Progetto Ohana: è questo il nome che è stato designato e promosso dalla Fondazione Policlinico universitario Gemelli IRCCS di Roma e che prevede l’inserimento di circa 120 Infermieri stranieri per l’assistenza di pazienti non italiani, ricoverati in Ospedale che hanno difficoltà di comunicazione.
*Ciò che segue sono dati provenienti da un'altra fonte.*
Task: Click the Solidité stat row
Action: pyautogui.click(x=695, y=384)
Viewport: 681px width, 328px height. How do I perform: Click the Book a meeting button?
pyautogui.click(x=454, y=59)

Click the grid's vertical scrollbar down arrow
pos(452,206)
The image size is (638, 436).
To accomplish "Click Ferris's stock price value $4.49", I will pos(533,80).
Cristina Pistacchio, docente di Antropologia culturale della Facoltà di Medicina e chirurgia dell’Università Cattolica di Roma e coordinatrice del progetto “Ohana”, ha spiegato al quotidiano online Adnkronos, le peculiarità e il funzionamento del progetto nello specifico, affermando:
“Sono persone in carne e ossa, straniere di prima generazione, che possano veramente fare la differenza nel supportare i pazienti che vengono presi in carico al di là della cultura e della lingua. Il messaggio ai colleghi è che ‘io mi adopero per te perché facciamo parte della stessa famiglia lavorativa’. Oggi abbiamo 120 infermieri nella nostra ‘rete’ afferenti al Sitra (Servizio infermieristico tecnico riabilitativo aziendale) e provenienti dalla Polonia, dalla Romania, dal’India, dal Congo, dalle Filippine, dalla Germania, dalla Francia.
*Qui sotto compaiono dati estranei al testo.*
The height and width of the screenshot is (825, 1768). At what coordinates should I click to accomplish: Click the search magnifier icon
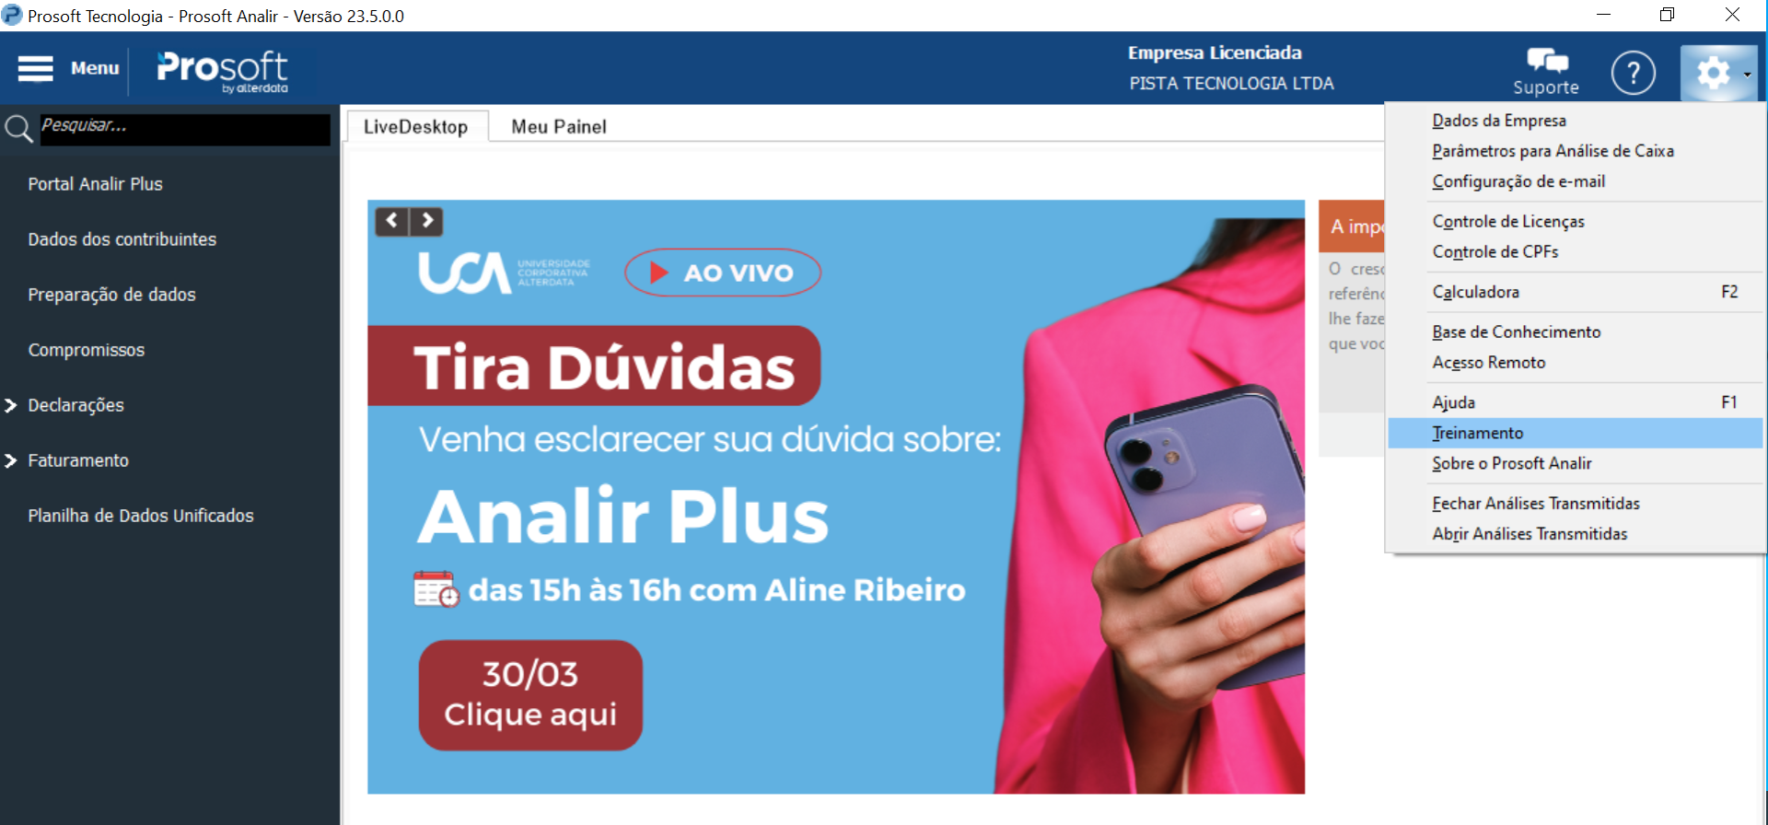click(18, 129)
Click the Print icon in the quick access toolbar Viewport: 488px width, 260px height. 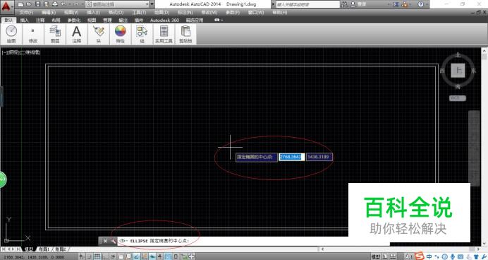pyautogui.click(x=55, y=4)
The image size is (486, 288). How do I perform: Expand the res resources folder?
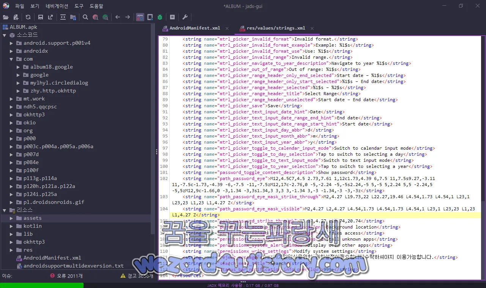[x=12, y=250]
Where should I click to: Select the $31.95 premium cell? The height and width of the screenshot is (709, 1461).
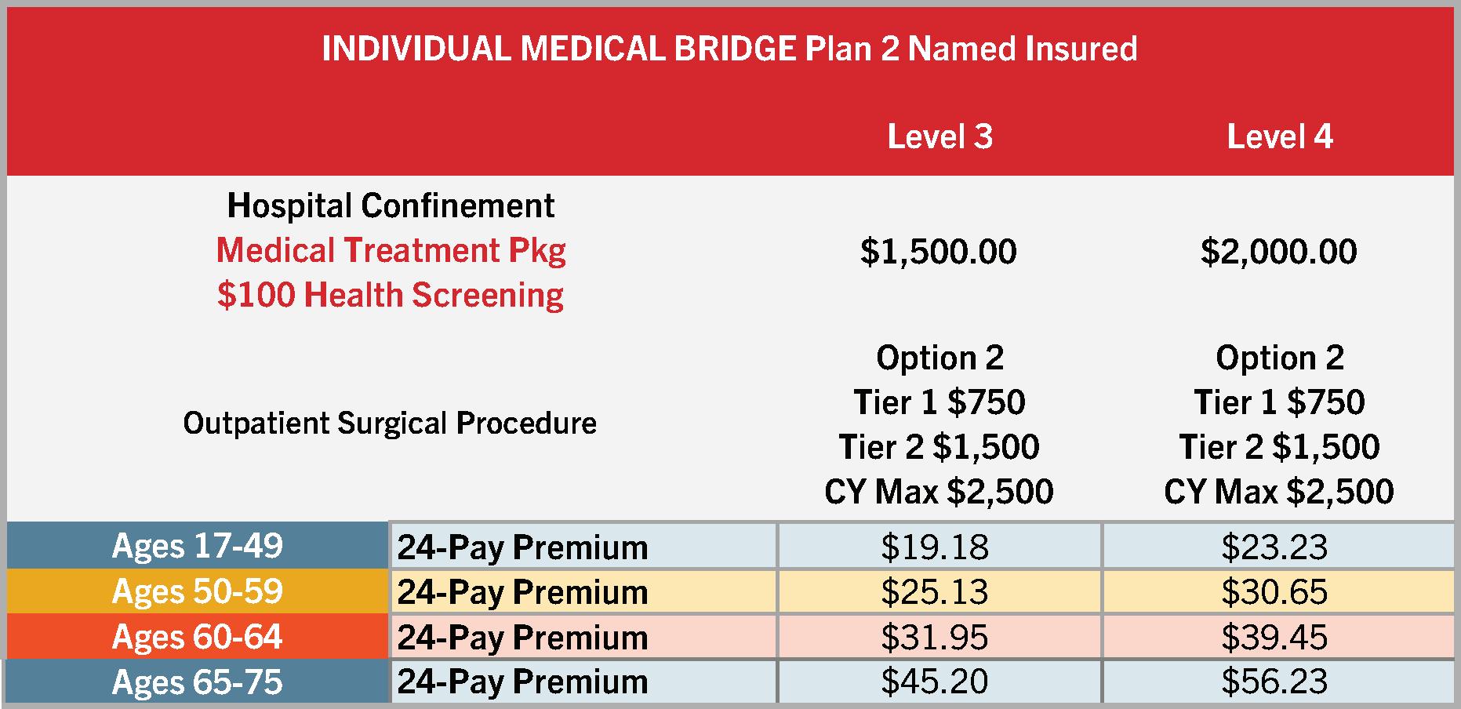935,637
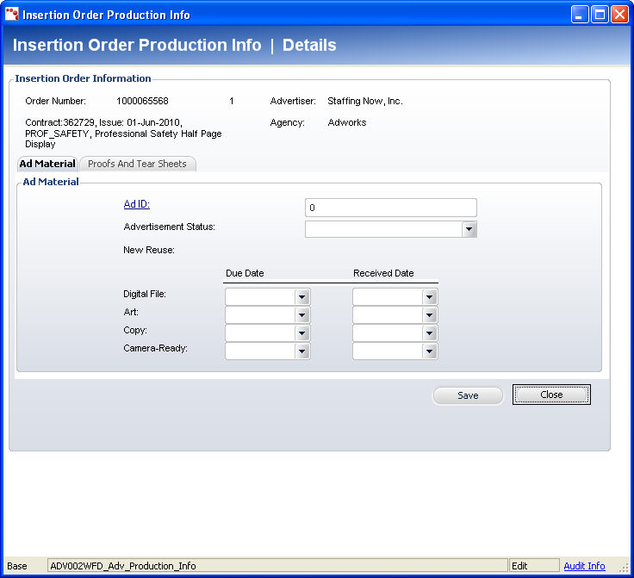634x578 pixels.
Task: Open the Ad ID link
Action: tap(136, 204)
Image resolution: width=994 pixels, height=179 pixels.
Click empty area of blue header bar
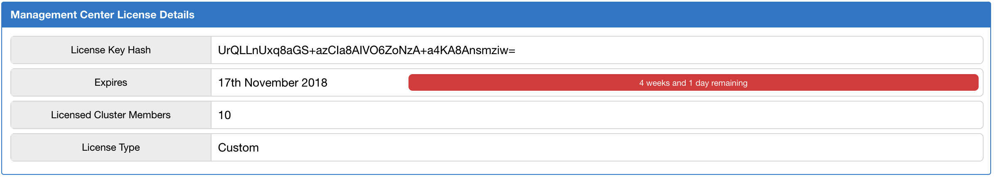[582, 15]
Quello che facciamo è creare un ponte che si affianca ai medici, agli infermieri e agli altri professionisti e li aiuta a comprendere le culture non autoctone. In questo modo il paziente straniero sente di avere accanto una persona che conosce la sua cultura e la sua lingua, riesce a spiegare e comunicare anche questioni delicate come la scoperta di un tumore. Le parole giuste sono necessarie alla comprensione, oltre alla malattia posso spiegarti il percorso che farai e con chi ti interfaccerai.
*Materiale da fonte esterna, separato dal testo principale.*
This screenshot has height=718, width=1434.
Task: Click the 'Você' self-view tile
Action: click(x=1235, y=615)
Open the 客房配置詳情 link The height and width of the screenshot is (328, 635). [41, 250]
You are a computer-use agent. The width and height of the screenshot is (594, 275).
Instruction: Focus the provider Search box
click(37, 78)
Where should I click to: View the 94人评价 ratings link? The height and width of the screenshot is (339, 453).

Quando un infermiere riesce ad aiutare un suo connazionale, che in quel momento è ricoverato, è come se avvenisse un ricongiungimento delle loro radici c’è una grande soddisfazione, si riconosce che vissuto è stato anche quello di chi ti è di fronte. Un esempio, fra tanti, di come il progetto Ohana è riuscito a migliorare l’assistenza è accaduto in sala operatoria per un parto. La paziente parlava solo arabo e c’era difficoltà di comunicazione in una fase delicata, ecco che abbiamo mandato un nostro infermiere e la paziente è riuscita a portare a termine il parto nel migliore dei modi. Ma questo tipo di aiuto avviene molto anche in Oncologia pediatrica e al pronto soccorso“.